Sunday, September 06, 2009

Chicken Enchiladas

A little more work than Chicken Enchilada Casserole, but more richly flavored.

3 Tbsp oil
1 Tbsp flour
1/4 C chili powder
2 C chicken stock
10 oz tomato paste
1 tsp cumin
1/2 tsp salt

3 C cooked chicken, shredded
2 tsp cumin
2 tsp garlic powder
1 tsp mexican spice blend
1 Tbsp olive oil
1 onion chopped
2 cloves garlic, minced
1 sm. can green chiles, drained and minced fine
sm. amount tomato sauce
2 C shredded cheese
16 flour tortillas
1-2 C enchilada sauce

For sauce:
Heat oil and add flour, stirring and smoothing w/ wooded spoon. Cook 1 min. Add chili powder and cook 30 seconds.
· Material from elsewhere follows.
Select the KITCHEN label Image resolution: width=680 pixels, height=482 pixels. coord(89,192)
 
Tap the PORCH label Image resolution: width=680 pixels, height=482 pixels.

Add remaining sauce ingredients and stir to combine. Bring to boil, reduce heat to low and cook 15 minutes. Sauce will thicken and smooth out. Adjust the seasonings to taste. Makes 2 1/2 cups.
For enchilada filling:
Saute onion and garlic in olive oil. Add chiles and saute 2 minutes more. Add chicken and seasonings and stir to combine; heat through. This is the filling.
To build:
Preheat the oven to 375 degrees (F). Spray a 9x13 pan with nonstick spray. Spread a ladleful of suace over the bottom of the pan. Dip each tortilla in the remaining sauce to soften them, then divide the filling among the tortillas- making a thin line down the middle of each tortilla. Divide half the cheese equally among the tortillas atop the filling; reserve the remaining half of the cheese. Roll up the tortillas and arrange in the pan. Spread the remaining sauce evenly over the rolled tortillas and top with the reserved cheese. Bake at 375 for 15-20 minutes, until bubbly and delicious and the cheese forms a golden crust. Allow to rest at least 5 minutes before serving with hot Spanish rice and beans.